Sample QC was performed using all 487,411 samples. Criteria for excluding samples were as follows: i) supplied and genetically inferred sex mismatches; ii) heterozygosity and missingness outliers according to centrally provided sample QC files; iii) samples not used in kinship estimation by UKBB; iv) individuals that did not identify as “white british” or did not cluster with other “white british” in PCA analysis; v) samples that withdrew consent and vi) for each pair of related individuals (KING kinship estimate>0.0442), we randomly selected an individual preferentially keeping cases if one related individual is a control. After sample QC, thirteen individuals with underlying health conditions that could influence their BMI were also removed, twelve had BMI<14, and one had BMI>74. In the end, 7,526 obese, 3,532 thin and 20,720 non-extreme controls remained for case-control analyses. In addition, 387,164 samples remained for analysis of BMI as a continuous trait. There is an overlap of 10, 282 samples (~2.6% of the BMI dataset) with obese and thin cases (S2 Fig). The same procedure was performed on the interim release of 152,249 UKBB samples to produce a set of 2,799 obese, 1,212 thin, 8,193 controls and 127,672 individuals for the independent BMI dataset. All subsequent analyses on UKBB were also performed on this subset to query variants that are not currently available in the full UKBB release.

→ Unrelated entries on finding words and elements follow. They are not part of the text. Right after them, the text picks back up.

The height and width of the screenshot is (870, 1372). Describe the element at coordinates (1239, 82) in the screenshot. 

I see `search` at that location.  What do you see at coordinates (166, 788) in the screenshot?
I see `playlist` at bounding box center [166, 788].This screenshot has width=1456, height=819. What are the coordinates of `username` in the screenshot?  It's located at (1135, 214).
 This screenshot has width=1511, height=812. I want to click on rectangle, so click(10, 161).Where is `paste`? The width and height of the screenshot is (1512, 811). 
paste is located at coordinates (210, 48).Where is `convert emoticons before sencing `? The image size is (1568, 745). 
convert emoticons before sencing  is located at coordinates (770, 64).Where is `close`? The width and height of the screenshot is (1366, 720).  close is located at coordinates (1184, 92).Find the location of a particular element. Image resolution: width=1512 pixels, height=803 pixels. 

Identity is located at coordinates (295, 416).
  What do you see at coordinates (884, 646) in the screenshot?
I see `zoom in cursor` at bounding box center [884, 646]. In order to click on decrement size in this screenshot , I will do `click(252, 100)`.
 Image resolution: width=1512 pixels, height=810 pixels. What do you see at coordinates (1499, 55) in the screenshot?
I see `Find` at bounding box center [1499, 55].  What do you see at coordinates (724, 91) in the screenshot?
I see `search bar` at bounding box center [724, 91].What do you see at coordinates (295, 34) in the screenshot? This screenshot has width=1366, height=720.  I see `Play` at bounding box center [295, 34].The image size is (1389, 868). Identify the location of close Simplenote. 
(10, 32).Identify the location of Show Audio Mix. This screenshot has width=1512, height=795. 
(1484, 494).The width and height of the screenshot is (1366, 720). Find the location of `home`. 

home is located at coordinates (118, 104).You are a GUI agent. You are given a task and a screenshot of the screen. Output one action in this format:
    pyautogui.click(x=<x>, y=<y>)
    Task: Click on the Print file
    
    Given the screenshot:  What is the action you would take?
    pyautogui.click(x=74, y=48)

Imputation and genome wide association analyses
SCOOP, STILTS and UKHLS single-variant association analysis.
Genotypes from SCOOP, STILTS and UKHLS controls were phased together with SHAPEITv2 , and subsequently imputed with IMPUTE2 [62,63] to the merged UK10K and 1000G Phase 3 reference panel , containing ~91.3 million autosomal and chromosome X sites, from 6,285 samples. More than 98% of variants with MAF ≥0.5% had an imputation quality score of r2≥0.4, however variants with MAF <0.1% had a poor imputation quality with only 27% variants with r2≥0.4 (S5 Fig). First-pass single-variant association tests were done for all variants irrespective of MAF, or imputation quality score (see below). Analyses of 1,456 SCOOP, 1,471 STILTS and 6,460 controls (BMI range 19–30) of European ancestry were based on the frequentist association test, using the EM algorithm, as implemented in SNPTEST v2.5 , under an additive model and adjusting for six PCs and sex as covariates.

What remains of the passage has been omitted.